▸ **Brief**
The answer must consist of every line below containing "agent".

▸ **Material for the task**
++++++++

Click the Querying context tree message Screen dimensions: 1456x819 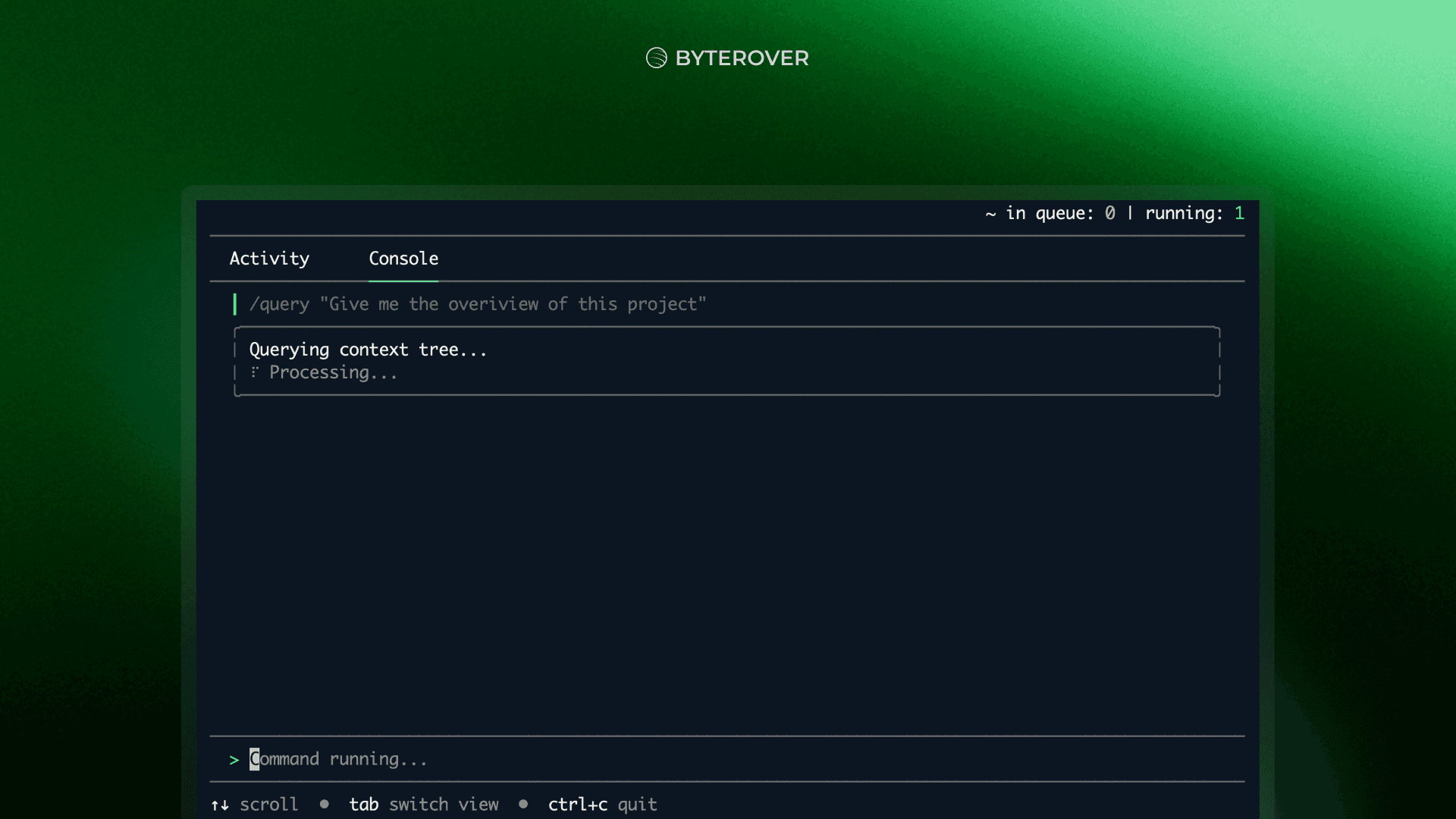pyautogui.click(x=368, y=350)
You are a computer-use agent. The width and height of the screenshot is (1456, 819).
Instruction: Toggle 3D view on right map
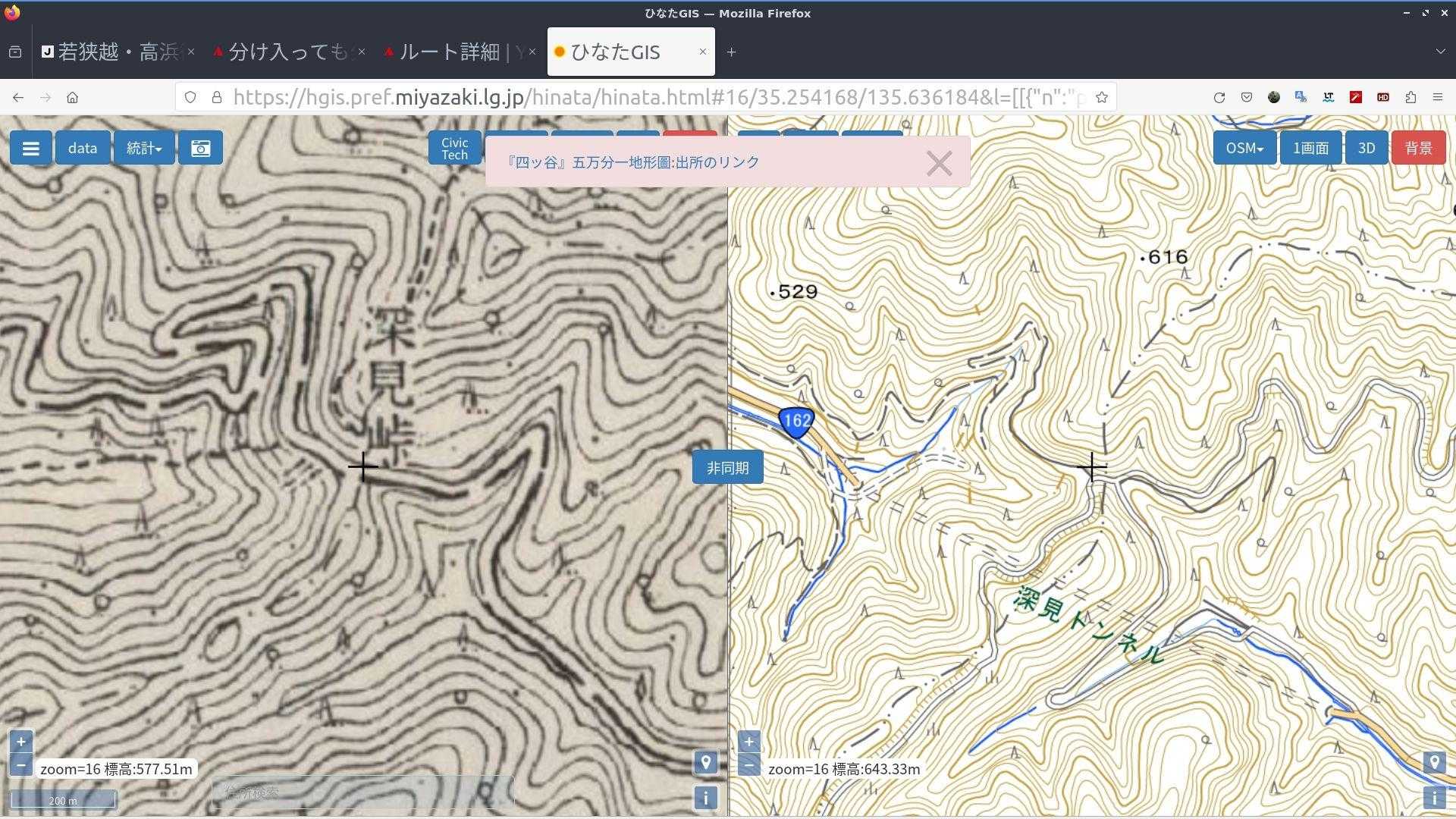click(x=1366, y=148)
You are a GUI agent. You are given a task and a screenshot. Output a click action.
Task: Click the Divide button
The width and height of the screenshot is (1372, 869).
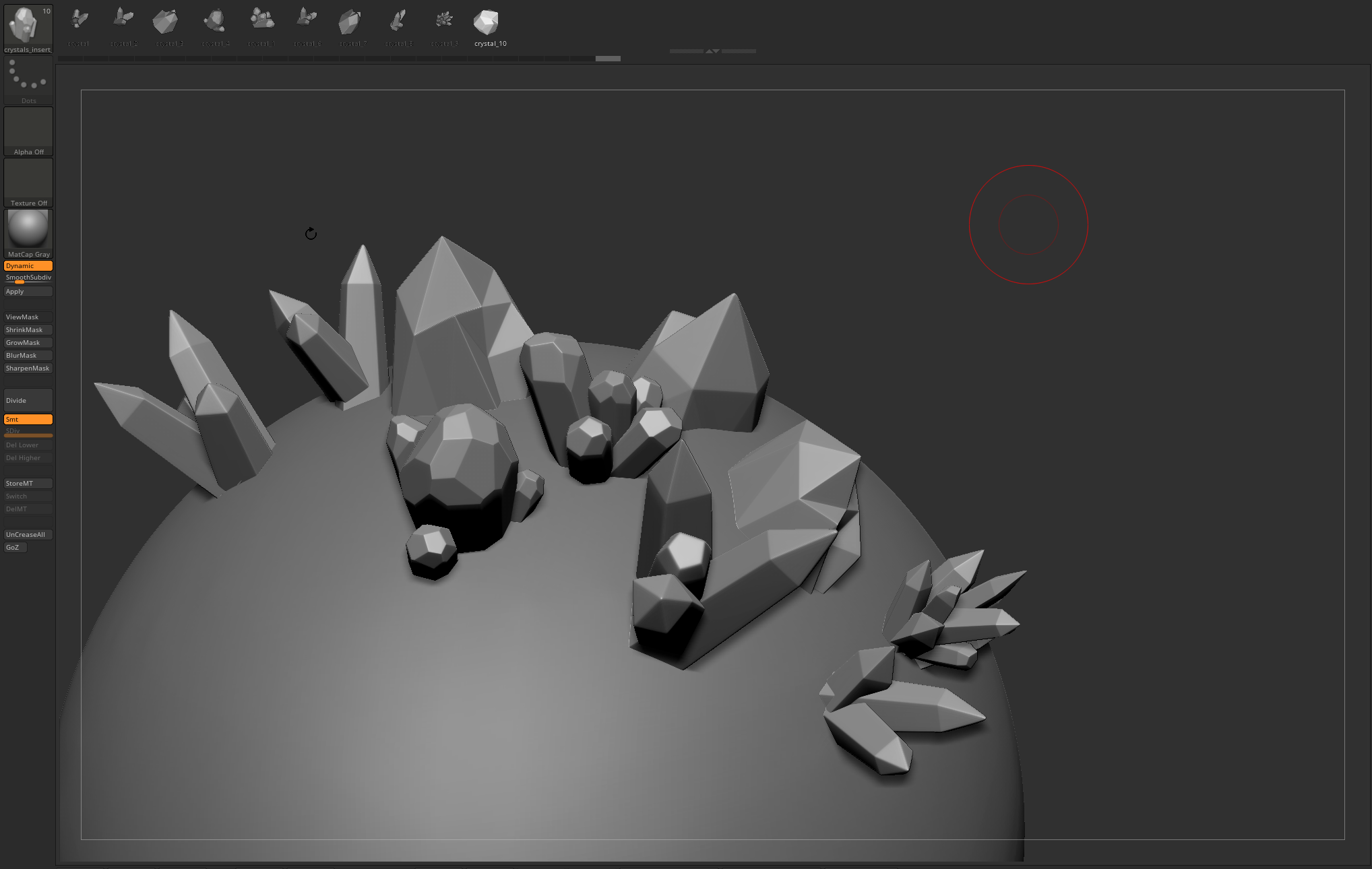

++++++++

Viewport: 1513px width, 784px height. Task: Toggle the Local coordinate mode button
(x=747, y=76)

++++++++

▸ **Reply to the task**
You are a computer-use agent. The width and height of the screenshot is (1456, 819).
You are a GUI agent. You are given a task and a screenshot. Output a click action.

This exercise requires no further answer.